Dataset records
====================

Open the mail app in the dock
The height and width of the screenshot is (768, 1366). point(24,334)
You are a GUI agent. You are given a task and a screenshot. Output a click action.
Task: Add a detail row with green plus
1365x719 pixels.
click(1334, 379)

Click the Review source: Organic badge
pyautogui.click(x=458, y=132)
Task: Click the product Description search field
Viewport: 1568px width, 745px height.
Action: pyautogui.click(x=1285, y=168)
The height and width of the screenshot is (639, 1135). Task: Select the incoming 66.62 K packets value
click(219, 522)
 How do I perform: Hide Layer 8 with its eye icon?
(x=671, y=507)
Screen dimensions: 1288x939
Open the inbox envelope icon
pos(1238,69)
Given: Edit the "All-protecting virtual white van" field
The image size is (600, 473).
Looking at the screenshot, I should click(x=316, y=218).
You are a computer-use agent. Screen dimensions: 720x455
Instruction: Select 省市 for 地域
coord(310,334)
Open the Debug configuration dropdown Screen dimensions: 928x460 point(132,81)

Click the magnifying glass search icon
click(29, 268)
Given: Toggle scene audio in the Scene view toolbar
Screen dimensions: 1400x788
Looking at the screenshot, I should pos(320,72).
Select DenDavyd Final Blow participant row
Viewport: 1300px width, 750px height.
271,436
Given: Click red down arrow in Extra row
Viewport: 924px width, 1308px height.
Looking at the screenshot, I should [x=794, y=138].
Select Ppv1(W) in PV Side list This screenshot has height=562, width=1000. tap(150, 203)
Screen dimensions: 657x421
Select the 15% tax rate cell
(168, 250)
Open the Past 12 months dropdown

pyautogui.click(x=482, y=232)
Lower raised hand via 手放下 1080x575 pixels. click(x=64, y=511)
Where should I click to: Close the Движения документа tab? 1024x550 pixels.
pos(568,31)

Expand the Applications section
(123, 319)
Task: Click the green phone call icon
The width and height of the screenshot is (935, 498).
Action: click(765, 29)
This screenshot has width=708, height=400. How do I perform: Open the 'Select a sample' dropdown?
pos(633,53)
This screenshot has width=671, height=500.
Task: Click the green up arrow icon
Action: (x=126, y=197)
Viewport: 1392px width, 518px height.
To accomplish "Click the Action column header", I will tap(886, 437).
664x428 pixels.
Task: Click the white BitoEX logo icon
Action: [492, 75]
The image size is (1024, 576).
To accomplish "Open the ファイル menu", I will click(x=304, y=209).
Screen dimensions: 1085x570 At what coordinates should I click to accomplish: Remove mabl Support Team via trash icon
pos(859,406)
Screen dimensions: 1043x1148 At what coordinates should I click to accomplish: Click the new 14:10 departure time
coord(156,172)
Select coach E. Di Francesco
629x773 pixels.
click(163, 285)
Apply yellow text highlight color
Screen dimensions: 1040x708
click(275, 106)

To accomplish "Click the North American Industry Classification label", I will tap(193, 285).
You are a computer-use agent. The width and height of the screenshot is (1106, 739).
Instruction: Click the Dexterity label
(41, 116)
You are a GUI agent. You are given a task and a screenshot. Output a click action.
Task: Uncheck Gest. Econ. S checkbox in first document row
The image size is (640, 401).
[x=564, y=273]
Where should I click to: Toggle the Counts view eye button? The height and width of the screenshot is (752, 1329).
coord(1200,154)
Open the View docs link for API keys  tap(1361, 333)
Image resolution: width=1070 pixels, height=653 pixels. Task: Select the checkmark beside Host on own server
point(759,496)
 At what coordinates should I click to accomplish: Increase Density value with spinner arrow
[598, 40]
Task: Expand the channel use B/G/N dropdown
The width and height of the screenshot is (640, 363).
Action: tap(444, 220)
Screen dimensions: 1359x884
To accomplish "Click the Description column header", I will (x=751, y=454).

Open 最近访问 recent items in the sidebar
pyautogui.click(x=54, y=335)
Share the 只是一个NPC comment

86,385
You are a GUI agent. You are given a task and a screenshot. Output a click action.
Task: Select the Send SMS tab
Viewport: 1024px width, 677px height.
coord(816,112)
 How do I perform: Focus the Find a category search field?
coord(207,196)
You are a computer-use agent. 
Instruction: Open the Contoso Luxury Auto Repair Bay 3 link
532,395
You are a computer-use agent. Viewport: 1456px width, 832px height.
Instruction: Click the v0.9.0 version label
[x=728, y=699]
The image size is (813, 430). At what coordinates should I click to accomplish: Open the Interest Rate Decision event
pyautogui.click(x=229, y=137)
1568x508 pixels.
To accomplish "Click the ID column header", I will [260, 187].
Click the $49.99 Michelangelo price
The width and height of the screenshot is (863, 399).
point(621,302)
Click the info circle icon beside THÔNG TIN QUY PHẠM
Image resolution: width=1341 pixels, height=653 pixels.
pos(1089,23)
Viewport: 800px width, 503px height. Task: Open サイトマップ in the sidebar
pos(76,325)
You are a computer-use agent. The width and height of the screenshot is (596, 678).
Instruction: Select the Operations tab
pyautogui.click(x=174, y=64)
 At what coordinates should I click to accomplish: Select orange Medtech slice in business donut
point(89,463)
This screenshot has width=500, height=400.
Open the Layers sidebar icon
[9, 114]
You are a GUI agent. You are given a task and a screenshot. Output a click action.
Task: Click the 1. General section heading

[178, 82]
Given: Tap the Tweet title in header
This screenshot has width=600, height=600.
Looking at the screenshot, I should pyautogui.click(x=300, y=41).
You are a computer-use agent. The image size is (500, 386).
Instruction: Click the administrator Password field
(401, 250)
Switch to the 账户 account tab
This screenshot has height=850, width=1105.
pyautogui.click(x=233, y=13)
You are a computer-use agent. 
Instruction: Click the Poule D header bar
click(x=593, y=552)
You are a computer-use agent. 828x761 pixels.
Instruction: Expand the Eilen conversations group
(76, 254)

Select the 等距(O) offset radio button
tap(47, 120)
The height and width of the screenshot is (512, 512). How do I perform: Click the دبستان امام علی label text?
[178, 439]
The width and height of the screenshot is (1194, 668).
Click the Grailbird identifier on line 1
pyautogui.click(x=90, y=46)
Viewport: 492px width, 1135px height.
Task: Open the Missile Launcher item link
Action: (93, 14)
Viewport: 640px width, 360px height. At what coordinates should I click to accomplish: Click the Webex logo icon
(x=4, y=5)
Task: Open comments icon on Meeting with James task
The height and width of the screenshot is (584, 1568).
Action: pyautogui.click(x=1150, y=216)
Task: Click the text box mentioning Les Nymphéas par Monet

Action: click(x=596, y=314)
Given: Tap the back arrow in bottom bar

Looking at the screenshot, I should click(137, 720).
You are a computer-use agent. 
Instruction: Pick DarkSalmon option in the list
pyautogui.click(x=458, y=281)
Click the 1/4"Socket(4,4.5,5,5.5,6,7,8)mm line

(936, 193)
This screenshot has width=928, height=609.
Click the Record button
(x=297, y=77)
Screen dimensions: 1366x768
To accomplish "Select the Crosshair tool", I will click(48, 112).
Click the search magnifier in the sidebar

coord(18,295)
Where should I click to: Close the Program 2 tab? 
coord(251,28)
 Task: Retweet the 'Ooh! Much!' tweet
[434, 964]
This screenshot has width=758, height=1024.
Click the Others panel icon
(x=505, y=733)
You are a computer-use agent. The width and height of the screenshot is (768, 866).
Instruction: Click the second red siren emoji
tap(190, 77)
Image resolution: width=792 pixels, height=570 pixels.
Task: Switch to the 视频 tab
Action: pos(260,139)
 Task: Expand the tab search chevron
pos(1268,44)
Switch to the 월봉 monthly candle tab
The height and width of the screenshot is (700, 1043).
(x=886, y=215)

====================

● **WHAT TO PRODUCE**
The full set of entries above needs to be restated word for word.

● **ANSWER TO THIS PROBLEM**
Open the mail app in the dock
The height and width of the screenshot is (768, 1366). point(24,334)
You are a GUI agent. You are given a task and a screenshot. Output a click action.
Task: Add a detail row with green plus
1365x719 pixels.
click(1334, 379)

Click the Review source: Organic badge
pyautogui.click(x=458, y=132)
Task: Click the product Description search field
Viewport: 1568px width, 745px height.
Action: pyautogui.click(x=1285, y=168)
The height and width of the screenshot is (639, 1135). Task: Select the incoming 66.62 K packets value
click(219, 522)
 How do I perform: Hide Layer 8 with its eye icon?
(x=671, y=507)
Screen dimensions: 1288x939
Open the inbox envelope icon
pos(1238,69)
Given: Edit the "All-protecting virtual white van" field
The image size is (600, 473).
Looking at the screenshot, I should click(x=316, y=218).
You are a computer-use agent. Screen dimensions: 720x455
Instruction: Select 省市 for 地域
coord(310,334)
Open the Debug configuration dropdown Screen dimensions: 928x460 point(132,81)

Click the magnifying glass search icon
click(29, 268)
Given: Toggle scene audio in the Scene view toolbar
Screen dimensions: 1400x788
Looking at the screenshot, I should pos(320,72).
Select DenDavyd Final Blow participant row
Viewport: 1300px width, 750px height.
271,436
Given: Click red down arrow in Extra row
Viewport: 924px width, 1308px height.
Looking at the screenshot, I should [x=794, y=138].
Select Ppv1(W) in PV Side list This screenshot has height=562, width=1000. tap(150, 203)
Screen dimensions: 657x421
Select the 15% tax rate cell
(168, 250)
Open the Past 12 months dropdown

pyautogui.click(x=482, y=232)
Lower raised hand via 手放下 1080x575 pixels. click(x=64, y=511)
Where should I click to: Close the Движения документа tab? 1024x550 pixels.
pos(568,31)

Expand the Applications section
(123, 319)
Task: Click the green phone call icon
The width and height of the screenshot is (935, 498).
Action: click(765, 29)
This screenshot has width=708, height=400. How do I perform: Open the 'Select a sample' dropdown?
pos(633,53)
This screenshot has width=671, height=500.
Task: Click the green up arrow icon
Action: (x=126, y=197)
Viewport: 1392px width, 518px height.
To accomplish "Click the Action column header", I will tap(886, 437).
664x428 pixels.
Task: Click the white BitoEX logo icon
Action: [492, 75]
The image size is (1024, 576).
To accomplish "Open the ファイル menu", I will click(x=304, y=209).
Screen dimensions: 1085x570 At what coordinates should I click to accomplish: Remove mabl Support Team via trash icon
pos(859,406)
Screen dimensions: 1043x1148 At what coordinates should I click to accomplish: Click the new 14:10 departure time
coord(156,172)
Select coach E. Di Francesco
629x773 pixels.
click(163, 285)
Apply yellow text highlight color
Screen dimensions: 1040x708
click(275, 106)

To accomplish "Click the North American Industry Classification label", I will tap(193, 285).
You are a computer-use agent. The width and height of the screenshot is (1106, 739).
Instruction: Click the Dexterity label
(41, 116)
You are a GUI agent. You are given a task and a screenshot. Output a click action.
Task: Uncheck Gest. Econ. S checkbox in first document row
The image size is (640, 401).
[x=564, y=273]
Where should I click to: Toggle the Counts view eye button? The height and width of the screenshot is (752, 1329).
coord(1200,154)
Open the View docs link for API keys  tap(1361, 333)
Image resolution: width=1070 pixels, height=653 pixels. Task: Select the checkmark beside Host on own server
point(759,496)
 At what coordinates should I click to accomplish: Increase Density value with spinner arrow
[598, 40]
Task: Expand the channel use B/G/N dropdown
The width and height of the screenshot is (640, 363).
Action: tap(444, 220)
Screen dimensions: 1359x884
To accomplish "Click the Description column header", I will (x=751, y=454).

Open 最近访问 recent items in the sidebar
pyautogui.click(x=54, y=335)
Share the 只是一个NPC comment

86,385
You are a GUI agent. You are given a task and a screenshot. Output a click action.
Task: Select the Send SMS tab
Viewport: 1024px width, 677px height.
coord(816,112)
 How do I perform: Focus the Find a category search field?
coord(207,196)
You are a computer-use agent. 
Instruction: Open the Contoso Luxury Auto Repair Bay 3 link
532,395
You are a computer-use agent. Viewport: 1456px width, 832px height.
Instruction: Click the v0.9.0 version label
[x=728, y=699]
The image size is (813, 430). At what coordinates should I click to accomplish: Open the Interest Rate Decision event
pyautogui.click(x=229, y=137)
1568x508 pixels.
To accomplish "Click the ID column header", I will [260, 187].
Click the $49.99 Michelangelo price
The width and height of the screenshot is (863, 399).
point(621,302)
Click the info circle icon beside THÔNG TIN QUY PHẠM
Image resolution: width=1341 pixels, height=653 pixels.
pos(1089,23)
Viewport: 800px width, 503px height. Task: Open サイトマップ in the sidebar
pos(76,325)
You are a computer-use agent. The width and height of the screenshot is (596, 678).
Instruction: Select the Operations tab
pyautogui.click(x=174, y=64)
 At what coordinates should I click to accomplish: Select orange Medtech slice in business donut
point(89,463)
This screenshot has width=500, height=400.
Open the Layers sidebar icon
[9, 114]
You are a GUI agent. You are given a task and a screenshot. Output a click action.
Task: Click the 1. General section heading

[178, 82]
Given: Tap the Tweet title in header
This screenshot has width=600, height=600.
Looking at the screenshot, I should pyautogui.click(x=300, y=41).
You are a computer-use agent. The image size is (500, 386).
Instruction: Click the administrator Password field
(401, 250)
Switch to the 账户 account tab
This screenshot has height=850, width=1105.
pyautogui.click(x=233, y=13)
You are a computer-use agent. 
Instruction: Click the Poule D header bar
click(x=593, y=552)
You are a computer-use agent. 828x761 pixels.
Instruction: Expand the Eilen conversations group
(76, 254)

Select the 等距(O) offset radio button
tap(47, 120)
The height and width of the screenshot is (512, 512). How do I perform: Click the دبستان امام علی label text?
[178, 439]
The width and height of the screenshot is (1194, 668).
Click the Grailbird identifier on line 1
pyautogui.click(x=90, y=46)
Viewport: 492px width, 1135px height.
Task: Open the Missile Launcher item link
Action: (93, 14)
Viewport: 640px width, 360px height. At what coordinates should I click to accomplish: Click the Webex logo icon
(x=4, y=5)
Task: Open comments icon on Meeting with James task
The height and width of the screenshot is (584, 1568).
Action: pyautogui.click(x=1150, y=216)
Task: Click the text box mentioning Les Nymphéas par Monet

Action: click(x=596, y=314)
Given: Tap the back arrow in bottom bar

Looking at the screenshot, I should click(137, 720).
You are a computer-use agent. 
Instruction: Pick DarkSalmon option in the list
pyautogui.click(x=458, y=281)
Click the 1/4"Socket(4,4.5,5,5.5,6,7,8)mm line

(936, 193)
This screenshot has width=928, height=609.
Click the Record button
(x=297, y=77)
Screen dimensions: 1366x768
To accomplish "Select the Crosshair tool", I will click(48, 112).
Click the search magnifier in the sidebar

coord(18,295)
Where should I click to: Close the Program 2 tab? 
coord(251,28)
 Task: Retweet the 'Ooh! Much!' tweet
[434, 964]
This screenshot has width=758, height=1024.
Click the Others panel icon
(x=505, y=733)
You are a computer-use agent. The width and height of the screenshot is (768, 866).
Instruction: Click the second red siren emoji
tap(190, 77)
Image resolution: width=792 pixels, height=570 pixels.
Task: Switch to the 视频 tab
Action: pos(260,139)
 Task: Expand the tab search chevron
pos(1268,44)
Switch to the 월봉 monthly candle tab
The height and width of the screenshot is (700, 1043).
(x=886, y=215)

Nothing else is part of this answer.